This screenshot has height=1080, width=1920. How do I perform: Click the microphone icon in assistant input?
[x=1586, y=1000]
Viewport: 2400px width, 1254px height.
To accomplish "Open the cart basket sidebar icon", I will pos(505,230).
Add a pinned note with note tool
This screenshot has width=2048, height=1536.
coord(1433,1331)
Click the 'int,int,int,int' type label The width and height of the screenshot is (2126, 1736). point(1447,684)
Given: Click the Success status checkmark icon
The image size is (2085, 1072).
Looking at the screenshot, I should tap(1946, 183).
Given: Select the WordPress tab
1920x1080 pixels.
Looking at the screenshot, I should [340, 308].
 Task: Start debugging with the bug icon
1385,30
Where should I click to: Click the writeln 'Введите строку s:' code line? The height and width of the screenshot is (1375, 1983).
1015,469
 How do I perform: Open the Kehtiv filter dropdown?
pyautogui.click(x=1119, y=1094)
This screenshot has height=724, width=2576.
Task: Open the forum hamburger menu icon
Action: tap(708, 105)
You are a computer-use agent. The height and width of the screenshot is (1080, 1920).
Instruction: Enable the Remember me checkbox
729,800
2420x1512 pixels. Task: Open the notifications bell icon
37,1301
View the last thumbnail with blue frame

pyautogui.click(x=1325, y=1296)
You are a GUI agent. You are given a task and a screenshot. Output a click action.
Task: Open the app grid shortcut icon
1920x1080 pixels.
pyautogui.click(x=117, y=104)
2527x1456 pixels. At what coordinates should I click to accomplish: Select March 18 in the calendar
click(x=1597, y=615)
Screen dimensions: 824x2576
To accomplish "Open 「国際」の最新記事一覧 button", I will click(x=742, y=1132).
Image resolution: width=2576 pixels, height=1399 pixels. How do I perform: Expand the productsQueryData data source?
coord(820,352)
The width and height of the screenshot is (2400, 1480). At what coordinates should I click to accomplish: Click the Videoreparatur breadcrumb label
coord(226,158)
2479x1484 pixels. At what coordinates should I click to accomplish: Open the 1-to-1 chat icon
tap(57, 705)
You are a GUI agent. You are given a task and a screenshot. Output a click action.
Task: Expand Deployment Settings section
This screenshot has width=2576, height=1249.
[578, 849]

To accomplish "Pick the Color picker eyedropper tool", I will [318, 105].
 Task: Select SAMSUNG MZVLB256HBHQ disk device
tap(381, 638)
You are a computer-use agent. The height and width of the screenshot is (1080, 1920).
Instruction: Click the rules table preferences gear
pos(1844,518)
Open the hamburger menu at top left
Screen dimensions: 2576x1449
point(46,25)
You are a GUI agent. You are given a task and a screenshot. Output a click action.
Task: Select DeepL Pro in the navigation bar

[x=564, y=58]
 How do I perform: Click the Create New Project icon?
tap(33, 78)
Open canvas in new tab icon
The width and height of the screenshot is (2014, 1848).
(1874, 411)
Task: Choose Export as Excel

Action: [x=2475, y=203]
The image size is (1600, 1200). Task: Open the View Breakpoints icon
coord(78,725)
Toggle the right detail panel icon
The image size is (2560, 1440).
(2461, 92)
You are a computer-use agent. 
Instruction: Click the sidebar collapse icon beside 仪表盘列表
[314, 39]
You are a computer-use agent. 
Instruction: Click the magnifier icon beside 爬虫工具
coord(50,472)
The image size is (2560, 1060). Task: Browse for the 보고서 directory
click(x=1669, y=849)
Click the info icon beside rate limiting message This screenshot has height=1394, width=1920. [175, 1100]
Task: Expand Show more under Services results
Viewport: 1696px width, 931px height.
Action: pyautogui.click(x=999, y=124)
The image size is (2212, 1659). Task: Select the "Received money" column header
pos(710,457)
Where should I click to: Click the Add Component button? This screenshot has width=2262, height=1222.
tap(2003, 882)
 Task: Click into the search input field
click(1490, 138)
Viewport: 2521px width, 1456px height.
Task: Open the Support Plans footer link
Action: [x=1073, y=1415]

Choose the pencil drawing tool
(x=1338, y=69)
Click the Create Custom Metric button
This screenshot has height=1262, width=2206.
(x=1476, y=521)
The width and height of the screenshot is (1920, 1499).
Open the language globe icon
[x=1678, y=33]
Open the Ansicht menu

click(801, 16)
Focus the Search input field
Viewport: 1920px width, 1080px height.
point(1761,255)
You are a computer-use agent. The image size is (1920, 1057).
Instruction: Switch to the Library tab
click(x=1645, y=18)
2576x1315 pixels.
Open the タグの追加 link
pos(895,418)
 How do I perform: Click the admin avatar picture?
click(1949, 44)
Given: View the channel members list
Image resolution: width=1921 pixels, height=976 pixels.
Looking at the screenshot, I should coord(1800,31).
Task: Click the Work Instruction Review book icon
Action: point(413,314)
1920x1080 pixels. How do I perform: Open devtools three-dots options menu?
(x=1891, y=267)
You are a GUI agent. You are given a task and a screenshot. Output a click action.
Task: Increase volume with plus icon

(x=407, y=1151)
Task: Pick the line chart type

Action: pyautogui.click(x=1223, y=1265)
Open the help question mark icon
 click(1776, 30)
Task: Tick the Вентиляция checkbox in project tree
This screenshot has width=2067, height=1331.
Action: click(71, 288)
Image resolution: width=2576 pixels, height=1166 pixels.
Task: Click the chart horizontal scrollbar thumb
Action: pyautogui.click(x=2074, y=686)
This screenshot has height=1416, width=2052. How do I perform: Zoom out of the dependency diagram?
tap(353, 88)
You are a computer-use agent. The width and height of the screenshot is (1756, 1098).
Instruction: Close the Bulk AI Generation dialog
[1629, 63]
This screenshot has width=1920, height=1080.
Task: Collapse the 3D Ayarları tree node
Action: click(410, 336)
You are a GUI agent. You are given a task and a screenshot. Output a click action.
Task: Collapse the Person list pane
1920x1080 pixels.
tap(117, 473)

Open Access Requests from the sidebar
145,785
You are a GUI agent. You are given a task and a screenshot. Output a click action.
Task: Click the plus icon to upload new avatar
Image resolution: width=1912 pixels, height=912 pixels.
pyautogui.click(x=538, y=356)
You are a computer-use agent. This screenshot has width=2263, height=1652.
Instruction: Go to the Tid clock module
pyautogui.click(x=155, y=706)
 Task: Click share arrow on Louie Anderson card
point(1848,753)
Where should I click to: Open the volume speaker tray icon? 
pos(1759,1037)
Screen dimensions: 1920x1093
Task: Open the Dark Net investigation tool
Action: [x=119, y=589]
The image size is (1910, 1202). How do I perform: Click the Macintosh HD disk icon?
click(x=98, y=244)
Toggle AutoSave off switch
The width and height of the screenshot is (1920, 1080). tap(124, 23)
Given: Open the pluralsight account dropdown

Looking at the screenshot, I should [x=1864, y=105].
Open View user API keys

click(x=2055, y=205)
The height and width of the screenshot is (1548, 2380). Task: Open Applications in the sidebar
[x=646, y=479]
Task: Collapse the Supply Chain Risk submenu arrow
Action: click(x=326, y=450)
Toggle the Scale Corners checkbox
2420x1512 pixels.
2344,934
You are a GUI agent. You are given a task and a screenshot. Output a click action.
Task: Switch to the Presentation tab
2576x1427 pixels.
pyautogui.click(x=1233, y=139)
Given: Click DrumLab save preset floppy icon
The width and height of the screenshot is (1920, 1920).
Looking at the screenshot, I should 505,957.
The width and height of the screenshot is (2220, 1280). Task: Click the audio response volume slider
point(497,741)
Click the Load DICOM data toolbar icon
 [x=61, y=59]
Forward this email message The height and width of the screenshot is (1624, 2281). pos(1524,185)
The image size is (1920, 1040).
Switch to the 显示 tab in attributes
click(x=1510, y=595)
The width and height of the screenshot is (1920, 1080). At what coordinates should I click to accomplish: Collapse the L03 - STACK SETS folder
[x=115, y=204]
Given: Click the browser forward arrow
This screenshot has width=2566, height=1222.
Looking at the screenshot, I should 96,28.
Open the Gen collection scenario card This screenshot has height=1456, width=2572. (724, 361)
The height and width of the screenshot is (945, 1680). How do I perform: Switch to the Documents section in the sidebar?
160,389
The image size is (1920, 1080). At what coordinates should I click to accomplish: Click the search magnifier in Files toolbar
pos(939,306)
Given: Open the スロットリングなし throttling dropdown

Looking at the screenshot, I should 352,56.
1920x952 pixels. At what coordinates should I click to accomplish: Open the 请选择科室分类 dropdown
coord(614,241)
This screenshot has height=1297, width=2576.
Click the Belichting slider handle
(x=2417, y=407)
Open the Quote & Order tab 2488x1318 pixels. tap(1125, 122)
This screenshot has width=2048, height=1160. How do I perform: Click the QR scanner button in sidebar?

=====

▶ _Task to carry out_
Produce the lines from the top of the listing through the "Given: Click the Success" line exactly as they appear, with no additional output.

▶ _Exercise answer_
This screenshot has height=1080, width=1920. How do I perform: Click the microphone icon in assistant input?
[x=1586, y=1000]
Viewport: 2400px width, 1254px height.
To accomplish "Open the cart basket sidebar icon", I will pos(505,230).
Add a pinned note with note tool
This screenshot has width=2048, height=1536.
coord(1433,1331)
Click the 'int,int,int,int' type label The width and height of the screenshot is (2126, 1736). point(1447,684)
Given: Click the Success status checkmark icon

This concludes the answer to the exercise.